* [What to do]
Retype the following rows word for word, with nothing changed.

Data on locating visible targets:

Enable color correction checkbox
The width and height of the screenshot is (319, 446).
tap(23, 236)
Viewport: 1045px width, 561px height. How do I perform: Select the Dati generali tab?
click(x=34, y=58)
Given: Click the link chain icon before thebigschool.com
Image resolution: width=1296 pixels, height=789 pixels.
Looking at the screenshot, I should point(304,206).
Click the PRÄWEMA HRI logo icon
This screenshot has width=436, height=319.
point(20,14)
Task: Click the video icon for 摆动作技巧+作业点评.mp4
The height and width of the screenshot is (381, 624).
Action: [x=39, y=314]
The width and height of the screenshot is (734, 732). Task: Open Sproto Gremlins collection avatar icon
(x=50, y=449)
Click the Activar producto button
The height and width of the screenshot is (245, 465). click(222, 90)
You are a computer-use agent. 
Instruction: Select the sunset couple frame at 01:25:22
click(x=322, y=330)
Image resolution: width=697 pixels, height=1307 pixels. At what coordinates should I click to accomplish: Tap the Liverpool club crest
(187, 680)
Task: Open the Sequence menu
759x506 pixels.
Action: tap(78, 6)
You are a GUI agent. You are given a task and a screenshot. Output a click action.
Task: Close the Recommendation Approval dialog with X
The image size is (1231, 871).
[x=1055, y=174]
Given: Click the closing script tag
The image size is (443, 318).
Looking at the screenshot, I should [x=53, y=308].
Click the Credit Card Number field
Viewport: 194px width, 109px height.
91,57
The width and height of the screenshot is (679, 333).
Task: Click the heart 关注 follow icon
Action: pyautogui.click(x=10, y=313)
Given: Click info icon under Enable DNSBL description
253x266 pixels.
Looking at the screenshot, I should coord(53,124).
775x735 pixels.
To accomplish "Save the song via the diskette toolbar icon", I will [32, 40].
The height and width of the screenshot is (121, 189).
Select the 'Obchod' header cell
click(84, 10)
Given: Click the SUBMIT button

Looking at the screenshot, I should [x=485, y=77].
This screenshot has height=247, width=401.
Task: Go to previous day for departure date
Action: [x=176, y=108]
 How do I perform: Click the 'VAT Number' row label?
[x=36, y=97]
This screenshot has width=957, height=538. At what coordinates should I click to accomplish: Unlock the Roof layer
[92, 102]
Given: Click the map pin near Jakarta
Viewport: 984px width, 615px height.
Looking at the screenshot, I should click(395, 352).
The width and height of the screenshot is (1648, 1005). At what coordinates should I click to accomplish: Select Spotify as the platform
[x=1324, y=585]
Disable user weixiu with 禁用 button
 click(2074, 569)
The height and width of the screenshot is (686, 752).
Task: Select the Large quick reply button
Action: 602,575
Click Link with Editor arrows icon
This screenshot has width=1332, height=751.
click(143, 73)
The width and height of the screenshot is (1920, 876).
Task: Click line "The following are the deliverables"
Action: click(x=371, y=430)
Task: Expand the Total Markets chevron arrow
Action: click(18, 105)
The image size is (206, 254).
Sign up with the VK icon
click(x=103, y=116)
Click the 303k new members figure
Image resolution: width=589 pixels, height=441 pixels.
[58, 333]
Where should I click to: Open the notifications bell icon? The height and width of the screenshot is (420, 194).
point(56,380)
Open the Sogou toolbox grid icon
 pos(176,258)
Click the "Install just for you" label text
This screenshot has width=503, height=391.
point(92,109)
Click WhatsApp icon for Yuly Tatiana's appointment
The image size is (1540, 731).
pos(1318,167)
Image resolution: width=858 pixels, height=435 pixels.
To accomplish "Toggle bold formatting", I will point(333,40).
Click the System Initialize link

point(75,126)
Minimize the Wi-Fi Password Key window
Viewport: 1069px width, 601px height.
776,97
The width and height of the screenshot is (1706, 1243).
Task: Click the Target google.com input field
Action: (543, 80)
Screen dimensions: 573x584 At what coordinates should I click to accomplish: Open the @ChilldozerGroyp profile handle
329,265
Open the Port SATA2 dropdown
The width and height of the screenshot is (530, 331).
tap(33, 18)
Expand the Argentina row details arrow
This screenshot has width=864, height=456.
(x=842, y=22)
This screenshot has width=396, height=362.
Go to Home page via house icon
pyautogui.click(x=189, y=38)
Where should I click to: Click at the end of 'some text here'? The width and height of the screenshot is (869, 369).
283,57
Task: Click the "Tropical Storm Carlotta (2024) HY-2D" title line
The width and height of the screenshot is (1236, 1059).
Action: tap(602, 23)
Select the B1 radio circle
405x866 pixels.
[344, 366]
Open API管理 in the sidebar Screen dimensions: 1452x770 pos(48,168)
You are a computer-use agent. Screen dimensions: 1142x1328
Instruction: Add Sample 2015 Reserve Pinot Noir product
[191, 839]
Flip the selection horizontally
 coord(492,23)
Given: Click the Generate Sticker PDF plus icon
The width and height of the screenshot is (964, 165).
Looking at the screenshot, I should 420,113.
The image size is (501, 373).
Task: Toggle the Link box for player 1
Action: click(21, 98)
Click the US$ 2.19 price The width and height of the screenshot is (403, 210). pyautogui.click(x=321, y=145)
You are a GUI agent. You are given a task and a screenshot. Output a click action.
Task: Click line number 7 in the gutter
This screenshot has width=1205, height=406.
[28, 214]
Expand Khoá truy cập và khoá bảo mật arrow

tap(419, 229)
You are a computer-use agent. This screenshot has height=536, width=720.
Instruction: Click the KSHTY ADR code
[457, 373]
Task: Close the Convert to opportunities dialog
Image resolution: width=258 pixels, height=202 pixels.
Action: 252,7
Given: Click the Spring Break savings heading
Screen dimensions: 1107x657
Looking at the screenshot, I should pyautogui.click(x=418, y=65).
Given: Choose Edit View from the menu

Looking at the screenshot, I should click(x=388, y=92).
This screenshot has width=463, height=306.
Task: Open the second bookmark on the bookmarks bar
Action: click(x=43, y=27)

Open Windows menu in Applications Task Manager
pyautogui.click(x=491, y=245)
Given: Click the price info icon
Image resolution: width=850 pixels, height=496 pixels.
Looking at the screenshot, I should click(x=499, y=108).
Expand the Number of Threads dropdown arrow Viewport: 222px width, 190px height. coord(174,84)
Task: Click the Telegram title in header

* [Exercise solution]
Enable color correction checkbox
The width and height of the screenshot is (319, 446).
tap(23, 236)
Viewport: 1045px width, 561px height. How do I perform: Select the Dati generali tab?
click(x=34, y=58)
Given: Click the link chain icon before thebigschool.com
Image resolution: width=1296 pixels, height=789 pixels.
Looking at the screenshot, I should point(304,206).
Click the PRÄWEMA HRI logo icon
This screenshot has width=436, height=319.
point(20,14)
Task: Click the video icon for 摆动作技巧+作业点评.mp4
The height and width of the screenshot is (381, 624).
Action: [x=39, y=314]
The width and height of the screenshot is (734, 732). Task: Open Sproto Gremlins collection avatar icon
(x=50, y=449)
Click the Activar producto button
The height and width of the screenshot is (245, 465). click(222, 90)
You are a computer-use agent. 
Instruction: Select the sunset couple frame at 01:25:22
click(x=322, y=330)
Image resolution: width=697 pixels, height=1307 pixels. At what coordinates should I click to accomplish: Tap the Liverpool club crest
(187, 680)
Task: Open the Sequence menu
759x506 pixels.
Action: tap(78, 6)
You are a GUI agent. You are given a task and a screenshot. Output a click action.
Task: Close the Recommendation Approval dialog with X
The image size is (1231, 871).
[x=1055, y=174]
Given: Click the closing script tag
The image size is (443, 318).
Looking at the screenshot, I should [x=53, y=308].
Click the Credit Card Number field
Viewport: 194px width, 109px height.
91,57
The width and height of the screenshot is (679, 333).
Task: Click the heart 关注 follow icon
Action: pyautogui.click(x=10, y=313)
Given: Click info icon under Enable DNSBL description
253x266 pixels.
Looking at the screenshot, I should coord(53,124).
775x735 pixels.
To accomplish "Save the song via the diskette toolbar icon", I will [32, 40].
The height and width of the screenshot is (121, 189).
Select the 'Obchod' header cell
click(84, 10)
Given: Click the SUBMIT button

Looking at the screenshot, I should [x=485, y=77].
This screenshot has height=247, width=401.
Task: Go to previous day for departure date
Action: [x=176, y=108]
 How do I perform: Click the 'VAT Number' row label?
[x=36, y=97]
This screenshot has width=957, height=538. At what coordinates should I click to accomplish: Unlock the Roof layer
[92, 102]
Given: Click the map pin near Jakarta
Viewport: 984px width, 615px height.
Looking at the screenshot, I should click(395, 352).
The width and height of the screenshot is (1648, 1005). At what coordinates should I click to accomplish: Select Spotify as the platform
[x=1324, y=585]
Disable user weixiu with 禁用 button
 click(2074, 569)
The height and width of the screenshot is (686, 752).
Task: Select the Large quick reply button
Action: 602,575
Click Link with Editor arrows icon
This screenshot has width=1332, height=751.
click(143, 73)
The width and height of the screenshot is (1920, 876).
Task: Click line "The following are the deliverables"
Action: click(x=371, y=430)
Task: Expand the Total Markets chevron arrow
Action: click(18, 105)
The image size is (206, 254).
Sign up with the VK icon
click(x=103, y=116)
Click the 303k new members figure
Image resolution: width=589 pixels, height=441 pixels.
[58, 333]
Where should I click to: Open the notifications bell icon? The height and width of the screenshot is (420, 194).
point(56,380)
Open the Sogou toolbox grid icon
 pos(176,258)
Click the "Install just for you" label text
This screenshot has width=503, height=391.
point(92,109)
Click WhatsApp icon for Yuly Tatiana's appointment
The image size is (1540, 731).
pos(1318,167)
Image resolution: width=858 pixels, height=435 pixels.
To accomplish "Toggle bold formatting", I will point(333,40).
Click the System Initialize link

point(75,126)
Minimize the Wi-Fi Password Key window
Viewport: 1069px width, 601px height.
776,97
The width and height of the screenshot is (1706, 1243).
Task: Click the Target google.com input field
Action: (543, 80)
Screen dimensions: 573x584 At what coordinates should I click to accomplish: Open the @ChilldozerGroyp profile handle
329,265
Open the Port SATA2 dropdown
The width and height of the screenshot is (530, 331).
tap(33, 18)
Expand the Argentina row details arrow
This screenshot has width=864, height=456.
(x=842, y=22)
This screenshot has width=396, height=362.
Go to Home page via house icon
pyautogui.click(x=189, y=38)
Where should I click to: Click at the end of 'some text here'? The width and height of the screenshot is (869, 369).
283,57
Task: Click the "Tropical Storm Carlotta (2024) HY-2D" title line
The width and height of the screenshot is (1236, 1059).
Action: tap(602, 23)
Select the B1 radio circle
405x866 pixels.
[344, 366]
Open API管理 in the sidebar Screen dimensions: 1452x770 pos(48,168)
You are a computer-use agent. Screen dimensions: 1142x1328
Instruction: Add Sample 2015 Reserve Pinot Noir product
[191, 839]
Flip the selection horizontally
 coord(492,23)
Given: Click the Generate Sticker PDF plus icon
The width and height of the screenshot is (964, 165).
Looking at the screenshot, I should 420,113.
The image size is (501, 373).
Task: Toggle the Link box for player 1
Action: click(21, 98)
Click the US$ 2.19 price The width and height of the screenshot is (403, 210). pyautogui.click(x=321, y=145)
You are a GUI agent. You are given a task and a screenshot. Output a click action.
Task: Click line number 7 in the gutter
This screenshot has width=1205, height=406.
[28, 214]
Expand Khoá truy cập và khoá bảo mật arrow

tap(419, 229)
You are a computer-use agent. This screenshot has height=536, width=720.
Instruction: Click the KSHTY ADR code
[457, 373]
Task: Close the Convert to opportunities dialog
Image resolution: width=258 pixels, height=202 pixels.
Action: 252,7
Given: Click the Spring Break savings heading
Screen dimensions: 1107x657
Looking at the screenshot, I should pyautogui.click(x=418, y=65).
Given: Choose Edit View from the menu

Looking at the screenshot, I should click(x=388, y=92).
This screenshot has width=463, height=306.
Task: Open the second bookmark on the bookmarks bar
Action: click(x=43, y=27)

Open Windows menu in Applications Task Manager
pyautogui.click(x=491, y=245)
Given: Click the price info icon
Image resolution: width=850 pixels, height=496 pixels.
Looking at the screenshot, I should click(x=499, y=108).
Expand the Number of Threads dropdown arrow Viewport: 222px width, 190px height. coord(174,84)
Task: Click the Telegram title in header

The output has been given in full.